Both this assertion and the one that types are "a set of compiler-enforced contracts between pieces of code" are very wrong ways of thinking about types, and the reason why most statically typed languages are so poorly designed and get such a bad reputation.

Static typing in a programming language is a mechanism for making certain types of non-terminating computations impossible to express in that programming language. The understanding "non-terminating" here includes errors as well (the idea of bottom ⊥ that you'll find in some earlier texts on programming languages semantics, such as Allen's Anatomy of Lisp). Non-terminating computations are equivalent to paradoxes in formal logic (see Curry-Howard correspondence), and the first type system was developed to deal with Curry's paradox (http://en.wikipedia.org/wiki/Curry%27s_paradox) in the first programming language (lambda calculus). Some type systems prevent more types of non-terminating computations, others less. But saying that run-time type assertions are equivalent to a typed programming language, or that types are like contracts or other things just leads to confusion.

No. They're a set of compiler-enforced contracts between pieces of code. Maybe more importantly, they enable a kind of constant, aggressive refactoring that's just way too dangerous in dynamic code.

Maybe at large scale, I have spent my career working with 200k - 500k loc systems in java, c#, and ruby, and in my experience, the thing that makes refactoring possible or a nightmare is well written test suites, not compilers.
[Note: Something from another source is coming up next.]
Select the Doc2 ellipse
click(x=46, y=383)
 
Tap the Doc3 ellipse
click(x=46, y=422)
Compilers definitely catch a certain class of problem, but tests catch many more.

It holds even more so at small scale because I can pretty confidently move a method up an inheritance chain or rename a class and count on the compiler catching everything. In a bigger codebase I have to be more careful about breaking somebody's excessively dynamic code that might be pointing to those things in a roundabout way.

As an experiment last year I started teaching myself machine learning by implementing the common algorithms in Clojure and Scala simultaneously. I expected Clojure to win out and worked a lot harder in the beginning but after a while I was forced to concede that my Scala code was cleaner, faster, and less buggy, partly because I felt comfortable changing things because I knew the compiler would help me.

Pre/post conditions at compile-time in Clojure? Nope. How could you know the value returned by a function at compile time? Or the value of the inputs?

You could only know the types of the input if the compiler was smart enough and define constraints on the types but as far as I know it's not possible in Clojure.

You're right, Clojure doesn't support compile-time conditions. Must've been confused.

true, but there are a lot of things you can catch with pre/post conditions in clojure that you wouldn't catch with a compiler in something like java.